SALEM — A week after the state’s core computer network crashed — interrupting online and phone services at dozens of state agencies — officials still don’t know what caused the more than seven-hour outage.
The state data center, which manages the network, is conducting a post-incident review to try to determine the cause and come up with recommendations for preventing another failure.
That review is expected to be completed in about two weeks, said Sandy Wheeler, administrator for the state data center.
“We don’t know what caused it,” Wheeler said. “We have pulled system logs. We are asking Cisco — the provider of hardware — to evaluate all of the logs and determine what happened.”
At about 7:30 a.m. Saturday, June 9, the state data command center received an alert that the state computer systems were unreachable. The data center immediately deployed on-call information technology employees with expertise in network and security issues and notified information technology offices of the state’s some 80 agencies of the problem.
State date center employees had the system back up and running by 3 p.m. June 9, but some agencies, such as the Oregon Department of Transportation, experienced disruptions through Monday, June 11.
For example, motorists were unable to access the transportation department’s TripCheck website to see traffic conditions. Meanwhile, truckers couldn’t use the website for obtaining permits. Sportspeople couldn’t get on the Fish & Wildlife site to get a fishing license.
PG&E had a scheduled power shutdown at the Capitol Mall earlier June 9, but the loss of power isn’t believed to have caused the state network outage.
“We don’t believe it was related to power, because the routers flipped to battery and generator backups,” Wheeler said.
The state network is built to handle an outage without any interruption in online access.

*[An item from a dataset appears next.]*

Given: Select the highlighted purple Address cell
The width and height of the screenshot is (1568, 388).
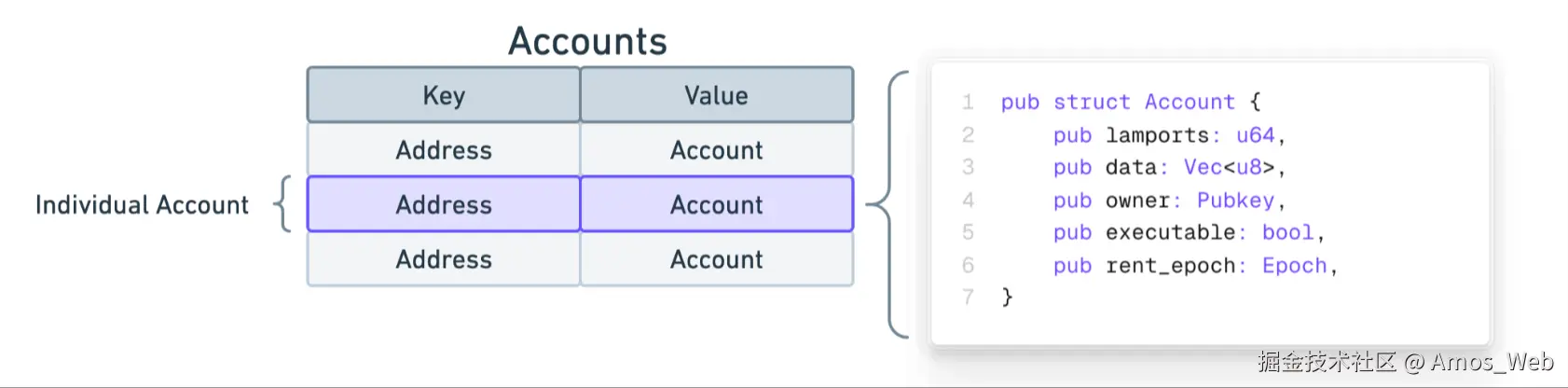Looking at the screenshot, I should click(444, 204).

The system has four core routers spread out in three different buildings in the state government complex in Salem. Each router has a battery and a generator backup and two motherboards. The second one is meant to take over if the other one fails.
“Each of those routers has multiple links to each other so if for some reason a link were to get broken, it should be able to go around another route to get to another router,” Wheeler said.
One way to prevent another failure might be to test the routers more regularly, she said. The last full-scale test of the system was 18 months ago.